European banks could take the advantage over their US counterparts with a proposed “green asset ratio” to enlighten investors on increasingly important environmental issues, according to market participants. The European Banking Authority has recommended that banks adopt a host asset ratio, or GAR, to show how their business activities are environmentally sustainable, by submitting the proposal for consultation.

—Read the full article by S&P Global Market Intelligence

Enbridge Sticks to North American Oil, Gas and Renewable Energy Strategy

Canadian-based Enbridge expects future spending on growth projects to focus more on natural gas and renewables than oil, as it strives to meet its emissions reduction targets carbon, CEO Al Monaco said on April 7.

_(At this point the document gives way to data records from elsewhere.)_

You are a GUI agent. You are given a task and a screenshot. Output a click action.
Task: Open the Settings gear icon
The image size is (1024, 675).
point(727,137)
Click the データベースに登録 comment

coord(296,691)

—Read the full article by S&P Global Platts

The future of energy and raw materials

Pandemic fears and high prices will dampen recovery in plant oil demand in India in 2021: Sunvin CEO

According to Sandeep Bajoria, CEO of Mumbai-based vegetable oil brokerage firm Sunvin Group, imports of vegetable oil from India are forecast for another moderate year in 2021 as refiners pass high prices on to consumers. consumers and a resurgence of the coronavirus pandemic is looming in the country. .

—Read the full article by S&P Global Platts

US, Iran move closer to relaunching nuclear deal after Vienna talks

The United States and Iran appear to have made progress in their indirect talks in Vienna on restoring the nuclear deal, improving prospects for relief from sanctions that could lead to the lifting of severe restrictions on Iranian oil sales.

—Read the full article by S&P Global Platts

Chilean mining sector should not be deterred by second wave of COVID-19

Chile’s copper mining hub is grappling with a large second wave of coronavirus infections amid a nationwide lockdown, but the mining sector could be on the verge of weathering the crisis largely unhindered.

—Read the full article by S&P Global Market Intelligence

Written and compiled by Molly Mintz.